**TASK PROMPT**:
Below are entries; copy exactly the lines from the one with "Print this email" through the one with "Follow the Learn", both included, and leave out the rest.
BEGIN
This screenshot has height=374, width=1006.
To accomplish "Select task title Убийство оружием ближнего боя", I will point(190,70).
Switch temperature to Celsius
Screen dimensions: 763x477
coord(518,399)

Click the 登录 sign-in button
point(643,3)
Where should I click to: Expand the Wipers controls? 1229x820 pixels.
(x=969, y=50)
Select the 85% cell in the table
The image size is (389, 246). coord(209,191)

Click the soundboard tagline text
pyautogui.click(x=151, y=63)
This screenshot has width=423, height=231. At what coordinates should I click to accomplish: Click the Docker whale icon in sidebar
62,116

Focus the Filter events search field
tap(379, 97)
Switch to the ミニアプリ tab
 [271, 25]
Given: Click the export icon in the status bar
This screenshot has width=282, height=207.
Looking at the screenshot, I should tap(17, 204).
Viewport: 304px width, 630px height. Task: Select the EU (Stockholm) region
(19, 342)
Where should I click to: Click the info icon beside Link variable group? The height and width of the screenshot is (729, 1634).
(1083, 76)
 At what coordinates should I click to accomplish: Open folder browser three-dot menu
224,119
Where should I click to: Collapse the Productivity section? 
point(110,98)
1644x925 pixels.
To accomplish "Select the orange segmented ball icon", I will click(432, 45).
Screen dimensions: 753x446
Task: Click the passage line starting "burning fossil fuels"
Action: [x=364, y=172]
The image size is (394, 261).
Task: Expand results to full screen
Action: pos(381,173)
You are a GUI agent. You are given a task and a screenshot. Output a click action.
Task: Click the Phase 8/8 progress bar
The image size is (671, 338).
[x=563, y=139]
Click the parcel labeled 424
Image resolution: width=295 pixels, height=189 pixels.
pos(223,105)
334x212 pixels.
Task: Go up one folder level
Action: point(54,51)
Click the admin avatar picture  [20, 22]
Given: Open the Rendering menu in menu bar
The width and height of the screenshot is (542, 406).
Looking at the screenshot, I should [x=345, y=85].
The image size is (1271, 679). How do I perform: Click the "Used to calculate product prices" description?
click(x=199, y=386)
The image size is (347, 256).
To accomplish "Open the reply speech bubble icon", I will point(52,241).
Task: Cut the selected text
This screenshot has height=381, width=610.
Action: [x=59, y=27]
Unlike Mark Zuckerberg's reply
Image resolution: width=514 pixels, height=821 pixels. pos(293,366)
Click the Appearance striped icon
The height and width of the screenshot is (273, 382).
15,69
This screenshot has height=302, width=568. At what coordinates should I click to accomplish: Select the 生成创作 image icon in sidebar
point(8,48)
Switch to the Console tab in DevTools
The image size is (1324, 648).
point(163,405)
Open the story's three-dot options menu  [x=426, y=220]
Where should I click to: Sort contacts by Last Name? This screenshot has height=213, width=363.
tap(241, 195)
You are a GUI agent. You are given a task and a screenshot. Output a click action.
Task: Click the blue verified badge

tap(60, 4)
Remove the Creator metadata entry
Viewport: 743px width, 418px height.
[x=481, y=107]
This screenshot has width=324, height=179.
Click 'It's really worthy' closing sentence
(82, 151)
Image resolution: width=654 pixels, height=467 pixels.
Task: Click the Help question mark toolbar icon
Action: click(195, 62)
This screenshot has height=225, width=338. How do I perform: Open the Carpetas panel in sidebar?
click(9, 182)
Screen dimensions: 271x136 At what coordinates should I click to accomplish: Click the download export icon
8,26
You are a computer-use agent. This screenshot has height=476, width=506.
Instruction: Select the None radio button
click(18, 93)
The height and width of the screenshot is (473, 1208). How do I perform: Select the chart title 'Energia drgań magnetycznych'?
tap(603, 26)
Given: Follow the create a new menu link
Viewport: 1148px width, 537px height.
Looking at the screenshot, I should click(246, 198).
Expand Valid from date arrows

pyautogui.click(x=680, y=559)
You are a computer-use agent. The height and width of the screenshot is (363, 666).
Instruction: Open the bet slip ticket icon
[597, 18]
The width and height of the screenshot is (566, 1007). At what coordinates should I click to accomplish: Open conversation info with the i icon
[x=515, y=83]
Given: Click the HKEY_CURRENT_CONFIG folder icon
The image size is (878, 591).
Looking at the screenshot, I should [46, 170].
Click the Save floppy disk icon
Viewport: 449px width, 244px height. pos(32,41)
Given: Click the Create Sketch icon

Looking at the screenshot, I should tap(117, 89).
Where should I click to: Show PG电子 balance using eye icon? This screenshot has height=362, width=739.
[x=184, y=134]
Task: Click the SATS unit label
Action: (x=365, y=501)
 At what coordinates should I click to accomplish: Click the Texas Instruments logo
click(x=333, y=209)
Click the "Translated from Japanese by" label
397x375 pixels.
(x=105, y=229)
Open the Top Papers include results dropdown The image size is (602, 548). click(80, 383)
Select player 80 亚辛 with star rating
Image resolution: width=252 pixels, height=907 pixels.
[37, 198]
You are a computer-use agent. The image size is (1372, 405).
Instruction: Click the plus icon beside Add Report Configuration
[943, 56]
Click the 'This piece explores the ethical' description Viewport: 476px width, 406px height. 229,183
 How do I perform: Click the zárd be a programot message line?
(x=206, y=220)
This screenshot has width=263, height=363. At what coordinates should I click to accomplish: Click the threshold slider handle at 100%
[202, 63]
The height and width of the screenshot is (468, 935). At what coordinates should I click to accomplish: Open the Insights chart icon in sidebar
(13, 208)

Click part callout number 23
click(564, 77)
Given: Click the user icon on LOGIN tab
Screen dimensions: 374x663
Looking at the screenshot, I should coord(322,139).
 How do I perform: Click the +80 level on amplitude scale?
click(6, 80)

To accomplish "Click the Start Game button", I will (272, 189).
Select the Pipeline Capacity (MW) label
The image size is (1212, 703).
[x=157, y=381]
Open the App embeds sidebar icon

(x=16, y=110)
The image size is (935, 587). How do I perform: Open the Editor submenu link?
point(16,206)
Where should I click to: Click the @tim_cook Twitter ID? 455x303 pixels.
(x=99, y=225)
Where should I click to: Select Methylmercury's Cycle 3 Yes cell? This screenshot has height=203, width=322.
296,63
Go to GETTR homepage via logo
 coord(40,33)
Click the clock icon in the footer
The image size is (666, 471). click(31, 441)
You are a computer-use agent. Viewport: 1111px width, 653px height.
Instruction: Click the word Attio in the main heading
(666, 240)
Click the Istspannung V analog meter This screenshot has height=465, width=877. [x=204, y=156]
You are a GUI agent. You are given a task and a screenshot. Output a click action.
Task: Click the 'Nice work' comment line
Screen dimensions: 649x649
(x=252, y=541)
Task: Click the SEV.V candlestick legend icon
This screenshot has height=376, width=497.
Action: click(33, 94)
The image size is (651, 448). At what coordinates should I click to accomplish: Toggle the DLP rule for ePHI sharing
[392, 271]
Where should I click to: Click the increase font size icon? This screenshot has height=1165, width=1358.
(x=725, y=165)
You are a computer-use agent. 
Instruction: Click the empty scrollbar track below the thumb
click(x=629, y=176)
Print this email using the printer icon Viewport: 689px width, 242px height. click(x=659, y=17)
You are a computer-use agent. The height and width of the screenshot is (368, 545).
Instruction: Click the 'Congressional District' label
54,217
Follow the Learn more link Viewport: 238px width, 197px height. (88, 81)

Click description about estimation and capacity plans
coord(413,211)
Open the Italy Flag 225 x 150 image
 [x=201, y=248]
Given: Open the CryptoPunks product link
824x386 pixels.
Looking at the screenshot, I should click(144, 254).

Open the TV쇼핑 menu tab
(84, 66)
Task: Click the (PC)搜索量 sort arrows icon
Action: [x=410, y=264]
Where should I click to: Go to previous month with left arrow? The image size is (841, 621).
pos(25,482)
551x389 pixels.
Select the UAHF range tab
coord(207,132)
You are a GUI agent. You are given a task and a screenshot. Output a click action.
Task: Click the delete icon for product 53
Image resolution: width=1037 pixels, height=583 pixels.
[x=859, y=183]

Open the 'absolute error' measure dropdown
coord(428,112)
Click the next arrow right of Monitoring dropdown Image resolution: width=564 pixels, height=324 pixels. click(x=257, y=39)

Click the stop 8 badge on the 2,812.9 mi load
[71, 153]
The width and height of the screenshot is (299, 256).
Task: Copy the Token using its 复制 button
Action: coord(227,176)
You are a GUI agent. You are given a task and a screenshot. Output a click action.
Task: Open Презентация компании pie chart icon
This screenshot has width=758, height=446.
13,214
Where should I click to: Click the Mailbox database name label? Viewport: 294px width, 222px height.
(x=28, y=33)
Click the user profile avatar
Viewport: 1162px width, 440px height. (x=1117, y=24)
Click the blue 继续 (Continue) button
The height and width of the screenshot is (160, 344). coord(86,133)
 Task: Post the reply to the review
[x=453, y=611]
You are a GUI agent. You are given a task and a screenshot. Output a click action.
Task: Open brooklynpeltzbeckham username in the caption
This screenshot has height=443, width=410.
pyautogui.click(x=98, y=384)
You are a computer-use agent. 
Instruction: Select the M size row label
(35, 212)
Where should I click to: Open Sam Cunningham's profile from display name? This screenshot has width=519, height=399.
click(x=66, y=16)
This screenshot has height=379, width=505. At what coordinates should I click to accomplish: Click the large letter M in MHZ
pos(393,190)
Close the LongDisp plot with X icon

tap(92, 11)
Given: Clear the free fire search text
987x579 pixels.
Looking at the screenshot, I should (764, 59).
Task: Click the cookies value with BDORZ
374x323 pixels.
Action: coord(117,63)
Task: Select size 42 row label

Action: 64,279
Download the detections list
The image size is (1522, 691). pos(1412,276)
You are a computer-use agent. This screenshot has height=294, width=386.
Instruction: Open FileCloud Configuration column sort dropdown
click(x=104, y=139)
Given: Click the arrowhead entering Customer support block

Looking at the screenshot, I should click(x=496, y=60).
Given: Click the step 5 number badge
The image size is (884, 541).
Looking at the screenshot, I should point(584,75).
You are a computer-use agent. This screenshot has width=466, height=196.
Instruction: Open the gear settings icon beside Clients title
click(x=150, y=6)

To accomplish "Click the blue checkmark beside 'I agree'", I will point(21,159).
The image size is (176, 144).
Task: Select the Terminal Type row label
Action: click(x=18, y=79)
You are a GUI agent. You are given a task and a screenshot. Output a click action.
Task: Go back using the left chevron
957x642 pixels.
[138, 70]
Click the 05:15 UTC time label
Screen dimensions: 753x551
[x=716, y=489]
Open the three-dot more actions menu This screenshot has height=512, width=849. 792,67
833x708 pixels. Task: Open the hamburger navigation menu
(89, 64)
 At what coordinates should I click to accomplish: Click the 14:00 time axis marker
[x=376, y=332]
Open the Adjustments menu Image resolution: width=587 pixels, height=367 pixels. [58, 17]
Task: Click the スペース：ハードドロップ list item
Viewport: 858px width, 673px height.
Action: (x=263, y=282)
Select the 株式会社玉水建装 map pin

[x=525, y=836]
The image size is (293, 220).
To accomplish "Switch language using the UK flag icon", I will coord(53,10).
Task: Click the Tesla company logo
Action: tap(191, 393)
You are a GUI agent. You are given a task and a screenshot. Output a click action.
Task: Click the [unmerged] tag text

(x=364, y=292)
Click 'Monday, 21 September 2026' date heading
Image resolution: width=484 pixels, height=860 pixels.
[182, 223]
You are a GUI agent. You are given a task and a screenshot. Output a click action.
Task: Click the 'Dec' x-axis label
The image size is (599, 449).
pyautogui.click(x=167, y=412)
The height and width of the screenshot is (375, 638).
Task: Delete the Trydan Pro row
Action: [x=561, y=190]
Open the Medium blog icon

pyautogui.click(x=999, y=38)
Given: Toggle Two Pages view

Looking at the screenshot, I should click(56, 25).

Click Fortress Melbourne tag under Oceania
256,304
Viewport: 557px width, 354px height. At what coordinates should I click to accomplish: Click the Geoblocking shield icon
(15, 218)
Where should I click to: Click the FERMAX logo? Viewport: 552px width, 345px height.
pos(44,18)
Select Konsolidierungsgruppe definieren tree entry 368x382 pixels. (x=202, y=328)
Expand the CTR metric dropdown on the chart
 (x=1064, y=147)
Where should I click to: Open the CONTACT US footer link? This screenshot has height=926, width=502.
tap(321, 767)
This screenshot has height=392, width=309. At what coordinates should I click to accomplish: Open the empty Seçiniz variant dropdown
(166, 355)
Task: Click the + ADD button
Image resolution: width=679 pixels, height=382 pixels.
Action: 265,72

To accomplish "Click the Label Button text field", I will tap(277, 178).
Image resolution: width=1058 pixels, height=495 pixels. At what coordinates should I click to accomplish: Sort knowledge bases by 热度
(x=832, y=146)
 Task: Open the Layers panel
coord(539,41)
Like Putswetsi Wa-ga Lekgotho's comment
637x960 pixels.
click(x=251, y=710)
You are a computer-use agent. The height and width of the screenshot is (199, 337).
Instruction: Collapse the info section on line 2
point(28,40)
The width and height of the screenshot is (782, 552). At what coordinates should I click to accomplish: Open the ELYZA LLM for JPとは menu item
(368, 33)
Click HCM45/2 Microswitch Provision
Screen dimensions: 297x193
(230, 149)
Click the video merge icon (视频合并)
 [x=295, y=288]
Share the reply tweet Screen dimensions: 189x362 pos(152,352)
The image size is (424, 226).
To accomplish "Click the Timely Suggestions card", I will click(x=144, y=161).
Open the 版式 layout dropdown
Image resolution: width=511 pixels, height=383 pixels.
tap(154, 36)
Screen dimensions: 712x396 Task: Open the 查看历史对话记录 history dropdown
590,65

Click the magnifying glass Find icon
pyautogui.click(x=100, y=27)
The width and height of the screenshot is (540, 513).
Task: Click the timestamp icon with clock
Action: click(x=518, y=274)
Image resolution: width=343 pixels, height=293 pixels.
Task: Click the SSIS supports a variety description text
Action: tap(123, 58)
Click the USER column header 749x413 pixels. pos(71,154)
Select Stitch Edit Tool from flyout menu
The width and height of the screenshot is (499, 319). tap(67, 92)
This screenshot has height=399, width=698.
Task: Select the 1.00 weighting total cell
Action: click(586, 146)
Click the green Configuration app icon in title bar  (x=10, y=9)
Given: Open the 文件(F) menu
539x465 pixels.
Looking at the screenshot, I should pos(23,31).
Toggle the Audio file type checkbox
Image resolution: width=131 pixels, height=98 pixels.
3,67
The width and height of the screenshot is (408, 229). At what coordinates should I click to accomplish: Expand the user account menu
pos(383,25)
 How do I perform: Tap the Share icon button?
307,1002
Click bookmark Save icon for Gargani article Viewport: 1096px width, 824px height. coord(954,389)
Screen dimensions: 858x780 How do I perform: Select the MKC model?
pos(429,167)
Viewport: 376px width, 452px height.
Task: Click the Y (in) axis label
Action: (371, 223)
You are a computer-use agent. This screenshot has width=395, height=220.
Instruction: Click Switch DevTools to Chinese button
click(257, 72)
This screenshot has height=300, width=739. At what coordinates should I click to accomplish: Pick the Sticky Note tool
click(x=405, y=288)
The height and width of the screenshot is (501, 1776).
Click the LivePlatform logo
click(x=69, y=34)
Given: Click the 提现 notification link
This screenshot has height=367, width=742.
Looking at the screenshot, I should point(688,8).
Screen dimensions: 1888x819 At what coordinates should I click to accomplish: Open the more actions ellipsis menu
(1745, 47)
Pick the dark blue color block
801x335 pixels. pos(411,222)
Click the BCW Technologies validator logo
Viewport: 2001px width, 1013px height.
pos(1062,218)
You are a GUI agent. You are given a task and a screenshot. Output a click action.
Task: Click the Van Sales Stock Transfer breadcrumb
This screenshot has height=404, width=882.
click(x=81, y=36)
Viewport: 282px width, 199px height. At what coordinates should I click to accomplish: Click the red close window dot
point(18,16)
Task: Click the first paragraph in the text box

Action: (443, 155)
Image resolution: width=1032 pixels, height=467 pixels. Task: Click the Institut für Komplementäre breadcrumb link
END
**ANSWER SPACE**:
Print this email using the printer icon Viewport: 689px width, 242px height. click(x=659, y=17)
You are a computer-use agent. The height and width of the screenshot is (368, 545).
Instruction: Click the 'Congressional District' label
54,217
Follow the Learn more link Viewport: 238px width, 197px height. (88, 81)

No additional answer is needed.